Problem details:
Please extract every line of the records below verbatim, leaving the pictures out.

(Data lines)
# # # # # # #

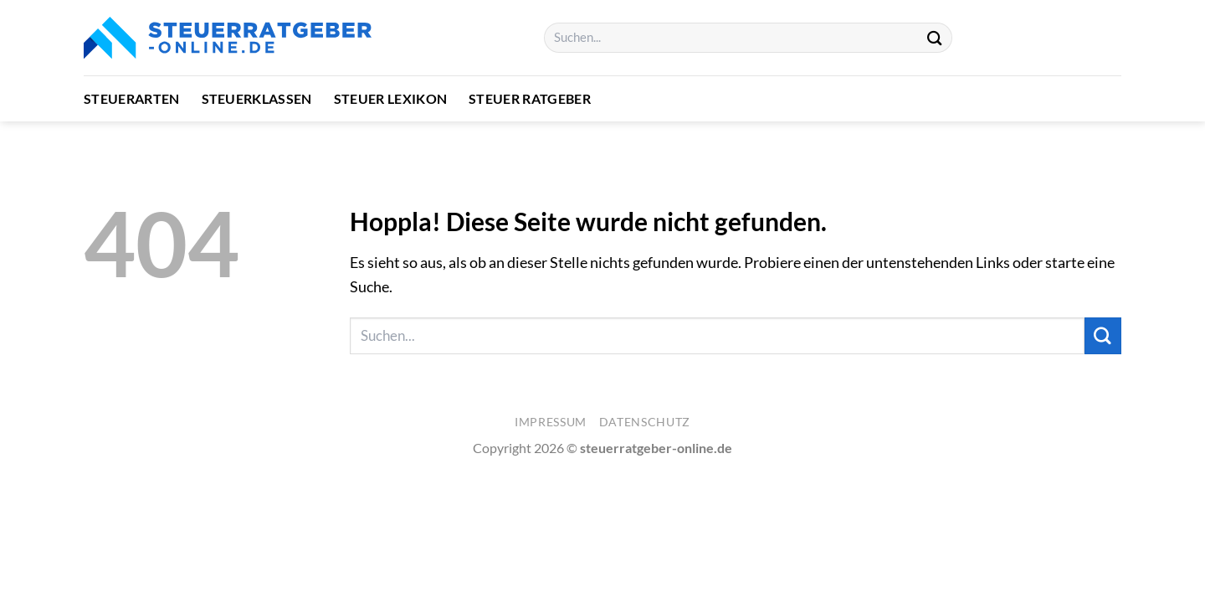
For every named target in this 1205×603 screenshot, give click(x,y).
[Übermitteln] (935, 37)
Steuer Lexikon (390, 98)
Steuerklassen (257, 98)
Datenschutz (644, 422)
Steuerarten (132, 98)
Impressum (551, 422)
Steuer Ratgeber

# # # # # # #

Output below:
For every named target in this 1205×603 screenshot, give click(x,y).
[Übermitteln] (935, 37)
Steuer Lexikon (390, 98)
Steuerklassen (257, 98)
Datenschutz (644, 422)
Steuerarten (132, 98)
Impressum (551, 422)
Steuer Ratgeber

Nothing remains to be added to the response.